• [Objetivo declarado] Indique si cada afirmación concuerda con el texto sobre Gore Vidal, con un sí o un no y las palabras decisivas del texto citadas literalmente: (a) Vidal describió el sistema bipartidista como un solo partido con dos alas de derecha; (b) Estados Unidos financia las campañas electorales con fondos públicos; (c) el presidente siempre es el candidato que obtuvo más votos ciudadanos.

• [Sección de texto]

+-------+

A lo largo de su vida, Gore Vidal fue un crítico mordaz de la política norteamericana. Le debemos frases como: "La democracia te da la impresión de que tienes opción de elegir entre un analgésico X y un analgésico Y. Pero los dos son sólo aspirina"; "Estados Unidos fue fundado por la gente más brillante del país. Y no la hemos visto desde entonces"; "cualquier estadounidense que esté dispuesto a competir por la presidencia debería, por definición, ser descalificado automáticamente para siempre".

 

Posiblemente el más celebrado de sus apuntes es aquel en el que describe al sistema bipartidista conformado por republicanos y demócratas como un solo partido con dos alas de derecha. El panorama esbozado por Vidal se compone por electores impotentes frente a una democracia que no les ofrece opciones auténticamente diferentes y por unas élites políticas que periódicamente escenifican una confrontación tan entretenida como carente de sustancia.  

 

Estados Unidos dista de ser prototipo de una democracia robusta cuyas contiendas sean libres, plurales y equitativas. En muchos sentidos es un contraejemplo. A las ácidas observaciones que este intelectual espetó al establishment, hay que añadir que aún siendo un país con altos niveles de concentración de la riqueza, conserva un modelo de financiamiento privado a las campañas, lo cual trae como consecuencia el sometimiento de los candidatos a un puñado de patrocinadores. Esto distorsiona la esencia democrática: De “un ciudadano, un voto”, a “un dólar, un voto”. Asimismo, producto de la vigencia de un federalismo electoral atávico, puede darse una situación en la que el presidente no haya sido el candidato que obtuvo el mayor número de votos ciudadanos.

+-------+

• [Datos almacenados]
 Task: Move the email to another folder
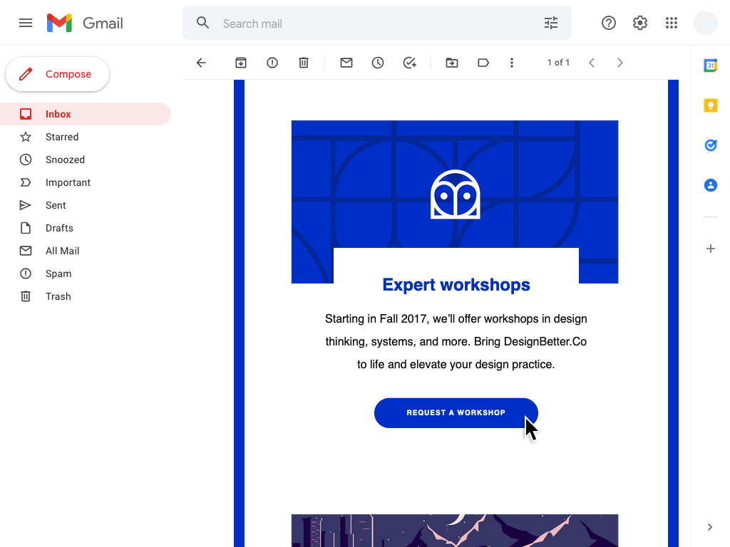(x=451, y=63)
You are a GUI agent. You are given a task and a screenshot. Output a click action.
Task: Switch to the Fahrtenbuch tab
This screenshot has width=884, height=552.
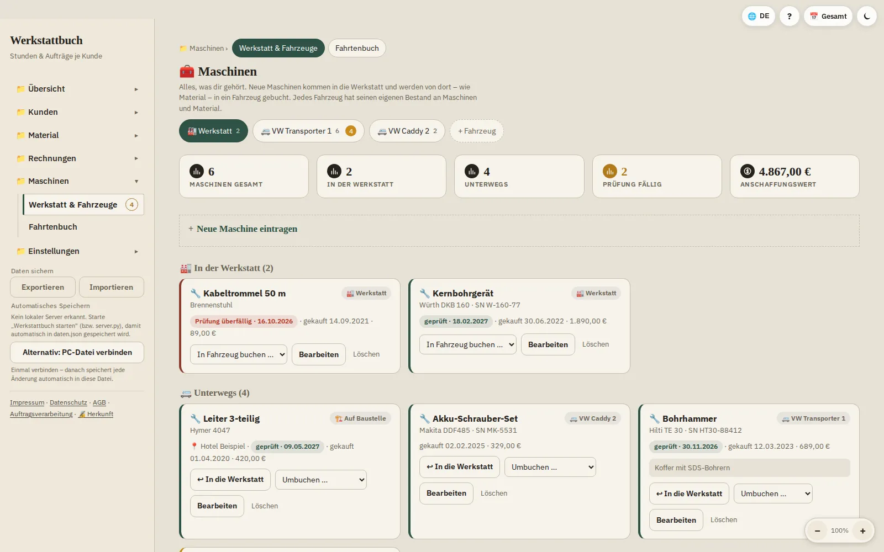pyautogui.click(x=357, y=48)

+-------+

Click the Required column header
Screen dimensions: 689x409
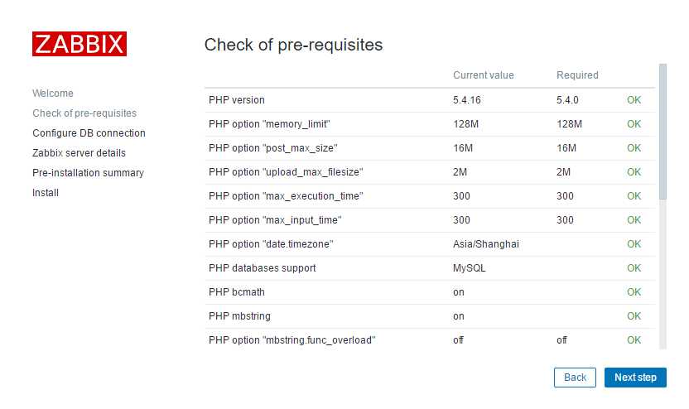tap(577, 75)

+-------+

• [Respuesta completa]
(a) Sí: "describe al sistema bipartidista conformado por republicanos y demócratas como un solo partido con dos alas de derecha".
(b) No: "conserva un modelo de financiamiento privado a las campañas".
(c) No: "puede darse una situación en la que el presidente no haya sido el candidato que obtuvo el mayor número de votos ciudadanos".